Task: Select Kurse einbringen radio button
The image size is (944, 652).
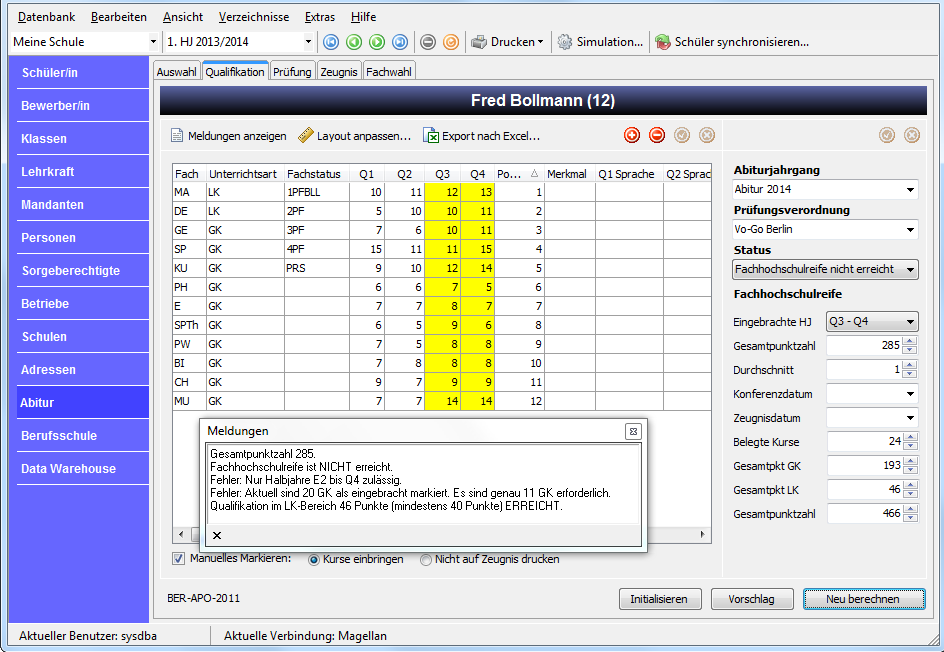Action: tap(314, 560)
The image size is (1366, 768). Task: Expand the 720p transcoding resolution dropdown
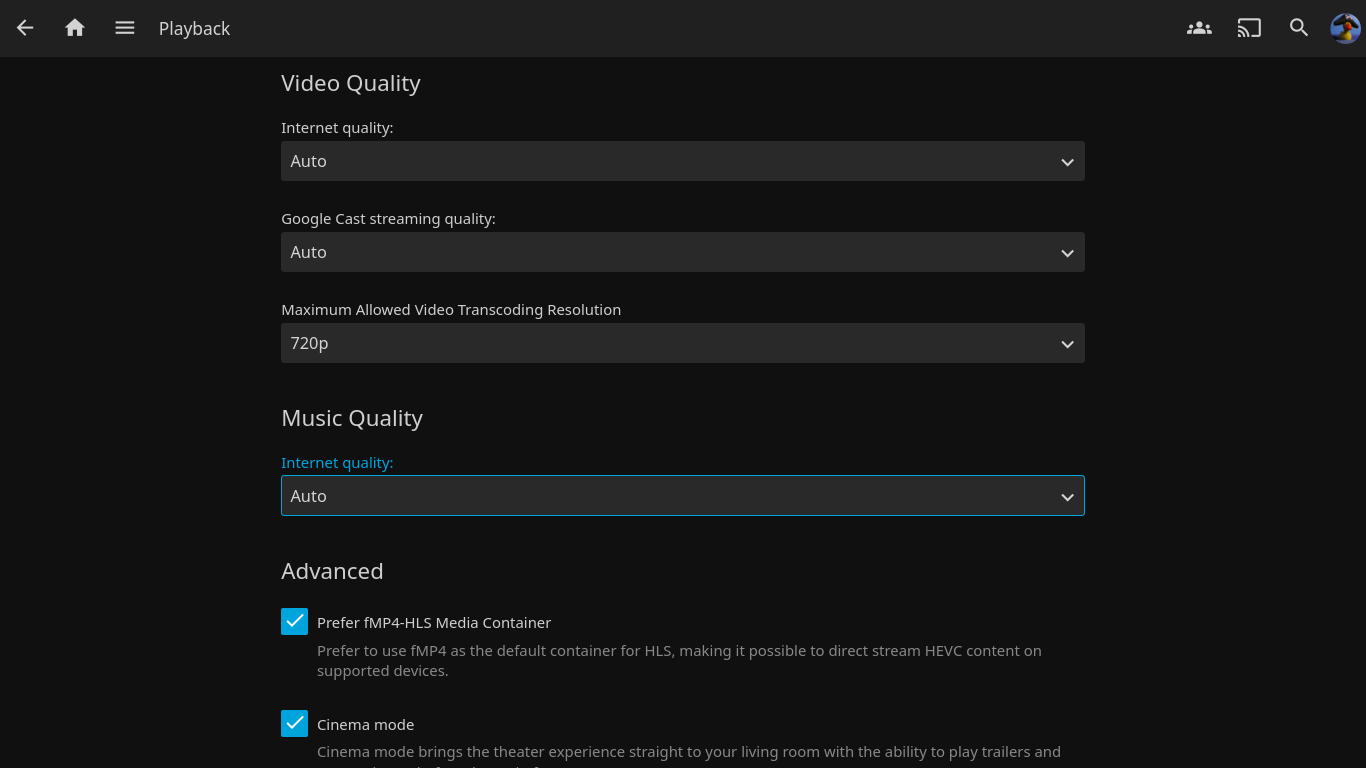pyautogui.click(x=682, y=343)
◆ ◆ ◆ ◆
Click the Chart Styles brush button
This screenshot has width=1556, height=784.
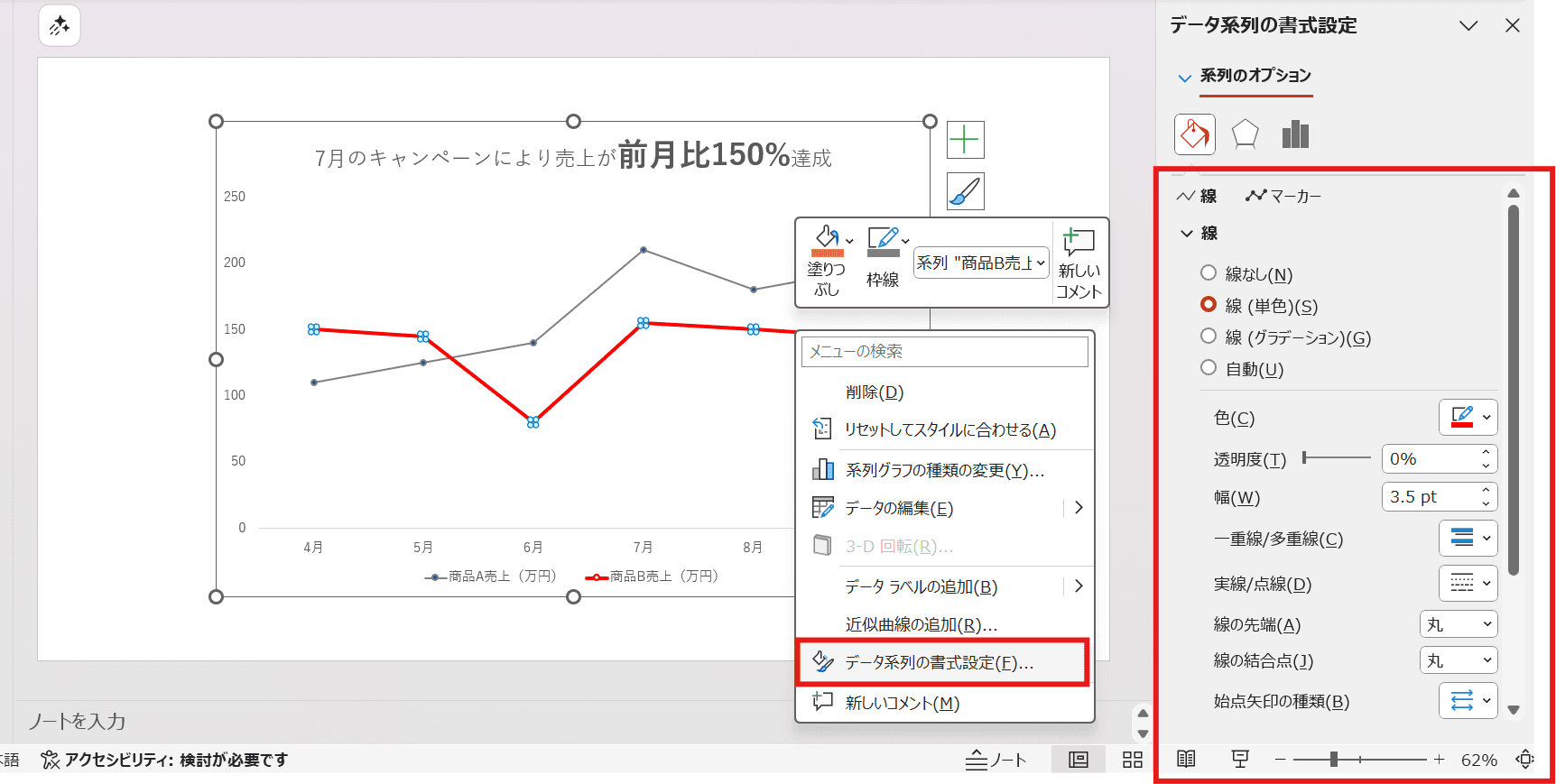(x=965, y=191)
◆ ◆ ◆ ◆
What you need to do: For every line above that includes the string "button", copy the line.

Task response:
Task: Select Kurse einbringen radio button
Click the Chart Styles brush button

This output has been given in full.